PASSAGE SHOWN:

◆ ◆ ◆ ◆ ◆ ◆ ◆

Read some good short prose and poetry - Short Story Library

  Re: Looking for an Agent/Publisher
« Reply #6 on: July 16, 2010, 11:30:08 PM » by silent lotus


Breaking up is hard: Poems a tough fit in e-form
By HILLEL ITALIE (AP) – 2 days ago


NEW YORK — Billy Collins, one of the country's most popular poets, had never seen his work in e-book form until he recently downloaded his latest collection on his Kindle.
He was unpleasantly surprised.
"I found that even in a very small font that if the original line is beyond a certain length, they will take the extra word and have it flush left on the screen, so that instead of a three-line stanza you actually have a four-line stanza. And that screws everything up," says Collins, a former U.S. poet laureate whose "Ballistics" came out in February.
When he adjusted the size to large print, his work was changed beyond recognition, a single line turning into three, "which is quite distressing," he adds.

◆ ◆ ◆ ◆ ◆ ◆ ◆

WHAT IS ASKED:
A) Decide whether each statement agrees with the passage on poems in e-book form, answering yes or no and quoting the words of the passage that settle it: (i) Collins had seen his work as an e-book before downloading his latest collection. (ii) "Ballistics" came out in February. (iii) In large print, a single line of his work turned into three.
B) Please name the device on which Collins downloaded his latest collection, according to the passage on poems in e-book form.
C) From the passage on poems in e-book form, list every change that the e-book display made to Collins's poems.
The rows after this passage are separate material with no link to it.

Part of a data file
◆ ◆ ◆ ◆ ◆ ◆ ◆

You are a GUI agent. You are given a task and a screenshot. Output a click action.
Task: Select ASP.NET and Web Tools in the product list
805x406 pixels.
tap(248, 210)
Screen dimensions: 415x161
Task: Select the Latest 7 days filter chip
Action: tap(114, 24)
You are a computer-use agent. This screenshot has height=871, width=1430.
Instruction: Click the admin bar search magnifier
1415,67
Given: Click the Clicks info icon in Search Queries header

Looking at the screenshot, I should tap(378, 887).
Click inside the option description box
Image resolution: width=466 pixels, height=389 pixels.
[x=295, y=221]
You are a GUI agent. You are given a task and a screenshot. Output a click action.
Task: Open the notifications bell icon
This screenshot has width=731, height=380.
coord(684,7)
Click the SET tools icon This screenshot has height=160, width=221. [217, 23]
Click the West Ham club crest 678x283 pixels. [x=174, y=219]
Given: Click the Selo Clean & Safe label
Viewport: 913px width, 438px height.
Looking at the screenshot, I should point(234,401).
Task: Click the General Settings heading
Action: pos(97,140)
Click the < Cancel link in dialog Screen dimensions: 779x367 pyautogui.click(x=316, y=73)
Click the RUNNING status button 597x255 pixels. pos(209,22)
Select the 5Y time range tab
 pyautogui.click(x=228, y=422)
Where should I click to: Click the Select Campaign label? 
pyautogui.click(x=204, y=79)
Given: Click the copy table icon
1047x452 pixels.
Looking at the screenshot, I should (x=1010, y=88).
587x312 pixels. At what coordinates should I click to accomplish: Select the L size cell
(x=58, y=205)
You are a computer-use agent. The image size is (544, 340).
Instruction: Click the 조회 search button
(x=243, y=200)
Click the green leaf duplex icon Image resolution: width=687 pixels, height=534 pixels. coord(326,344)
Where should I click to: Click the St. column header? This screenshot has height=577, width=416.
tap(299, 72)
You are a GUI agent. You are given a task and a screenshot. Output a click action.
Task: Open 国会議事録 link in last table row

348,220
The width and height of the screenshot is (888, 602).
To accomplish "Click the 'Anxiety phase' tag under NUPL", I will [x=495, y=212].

◆ ◆ ◆ ◆ ◆ ◆ ◆

RESPONSES FOR EACH TASK:
A)
(i) No: "had never seen his work in e-book form until he recently downloaded his latest collection on his Kindle"
(ii) Yes: "whose "Ballistics" came out in February"
(iii) Yes: "a single line turning into three"

B) A Kindle.

C)
- When a line ran beyond a certain length, the extra word was placed flush left on the screen.
- A three-line stanza became a four-line stanza.
- In large print, a single line turned into three.